L'Amarone est-il un vin doux ?

Non. L'Amarone est vinifié à sec, et le profil officiel le décrit comme plein, velouté et chaleureux. L'impression de douceur vient de la maturité des raisins, du glycérol et des 14% d'alcool minimum, pas du sucre. Le vin doux de la même vallée, c'est le Recioto della Valpolicella.

Quelle est la différence entre Amarone et Ripasso ?

L'Amarone naît entièrement de raisins séchés et vieillit au moins 24 mois. Le Ripasso est un Valpolicella refermenté au moins trois jours sur le marc d'Amarone ou de Recioto, où il absorbe 10-15% de son volume au contact des peaux. Le Ripasso emprunte le caractère de l'Amarone pour une fraction du prix.

Quels cépages entrent dans l'Amarone della Valpolicella ?

Corvina Veronese et/ou Corvinone représentent 45-95% de l'assemblage, avec Rondinella à 5-30%. D'autres cépages rouges autorisés dans la province de Vérone peuvent le compléter, dans la limite globale de 25%. C'est la même recette que pour le Valpolicella, le Ripasso et le Recioto.

Combien de temps l'Amarone vieillit-il avant sa sortie ?

Le minimum légal est de 24 mois à compter du 1er janvier suivant la récolte. La Riserva exige 48 mois à partir du 1er novembre de l'année de récolte. L'élevage sous bois est courant mais pas obligatoire, et le vin peut évoluer en bouteille bien au-delà de ces minima.
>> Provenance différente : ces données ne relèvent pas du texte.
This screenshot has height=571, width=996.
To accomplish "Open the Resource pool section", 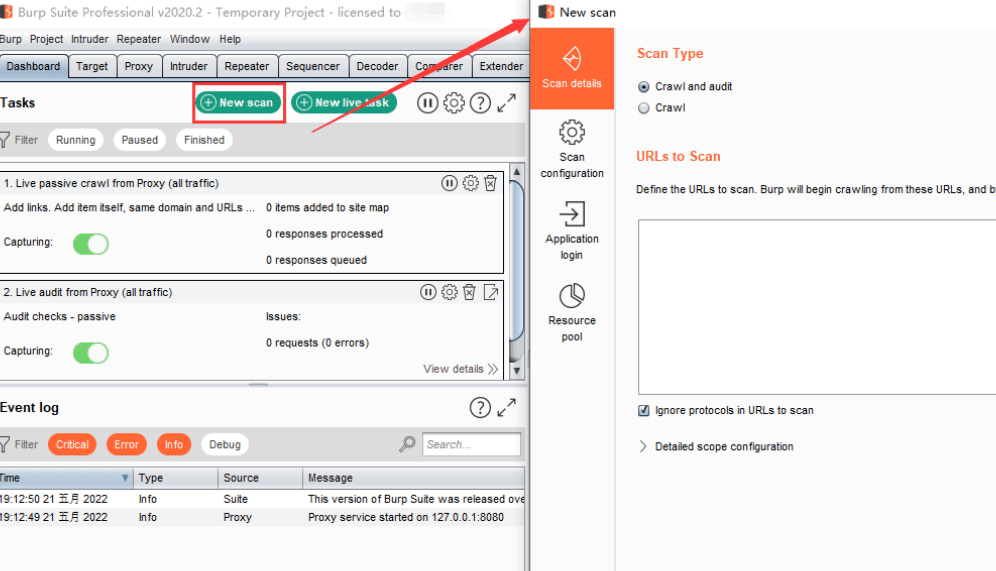I will [x=572, y=312].
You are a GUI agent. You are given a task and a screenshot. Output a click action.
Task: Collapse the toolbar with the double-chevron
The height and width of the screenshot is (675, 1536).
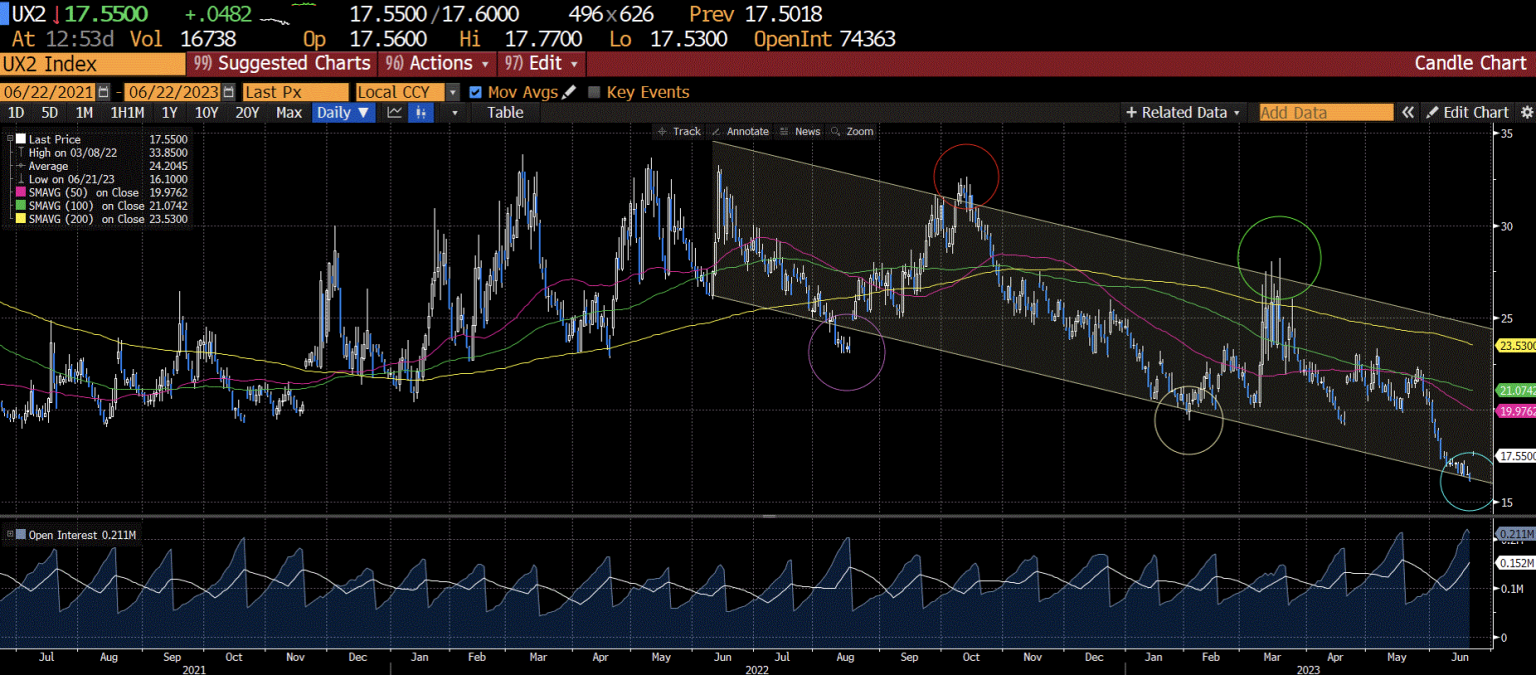1408,112
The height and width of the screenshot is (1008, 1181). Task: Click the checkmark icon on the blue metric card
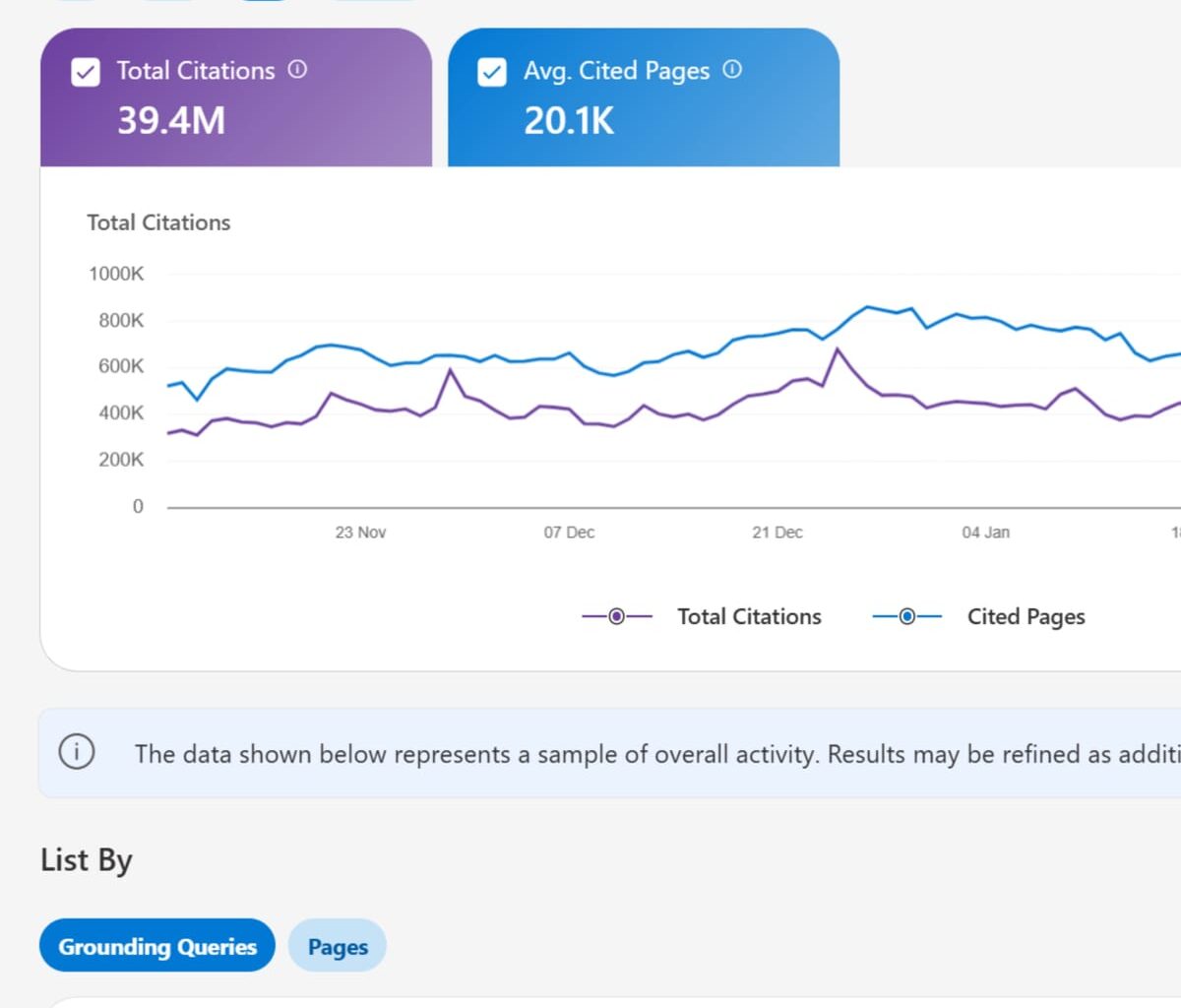(x=491, y=71)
Pourquoi l'Amarone est-il si riche en alcool ?

À cause de l'appassimento. Le séchage concentre les sucres du raisin, et la fermentation menée à son terme les transforme presque entièrement en alcool. Le cahier des charges fixe le plancher à 14%, l'un des minima les plus élevés parmi les rouges secs italiens.